I’m stuck on a RegEx problem that’s seemingly very simple and yet I can’t get it working.
Suppose I have input like this:
Some text %interestingbit% lots of random text lots and lots more %anotherinterestingbit% Some text %interestingbit% lots of random text OPTIONAL_THING lots and lots more %anotherinterestingbit% Some text %interestingbit% lots of random text lots and lots more %anotherinterestingbit%
There are many repeating blocks in the input and in each block I want to capture some things that are always there (%interestingbit% and %anotherinterestingbit%), but there is also a bit of text that may or may not occur in-between them (OPTIONAL_THING) and I want to capture it if it’s there.
A RegEx like this matches only blocks with OPTIONAL_THING in it (and the named capture works):
%interestingbit%.+?((?<OptionalCapture>OPTIONAL_THING)).+?%anotherinterestingbit%
So it seems like it’s just a matter of making the whole group optional, right? That’s what I tried:
%interestingbit%.+?((?<OptionalCapture>OPTIONAL_THING))?.+?%anotherinterestingbit%
But I find that although this matches all 3 blocks the named capture (OptionalCapture) is empty in all of them! How do I get this to work?

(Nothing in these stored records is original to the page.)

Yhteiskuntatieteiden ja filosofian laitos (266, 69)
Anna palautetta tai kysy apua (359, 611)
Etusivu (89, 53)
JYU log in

Note that there can be a lot of text within each block, including newlines, which is why I put in ‘.+?’ rather than something more specific. I’m using .NET regular expressions, testing with The Regulator.
My thoughts are along similar lines to Niko’s idea. However, I would suggest placing the 2nd .+? inside the optional group instead of the first, as follows:
This avoids unnecessary backtracking. If the first .+? is inside the optional group and OPTIONAL_THING does not exist in the search string, the regex won’t know this until it gets to the end of the string. It will then need to backtrack, perhaps quite a bit, to match %anotherinterestingbit%, which as you said will always exist.
Also, since OPTIONAL_THING, when it exists, will always be before %anotherinterestingbit%, then the text after it is effectively optional as well and fits more naturally into the optional group.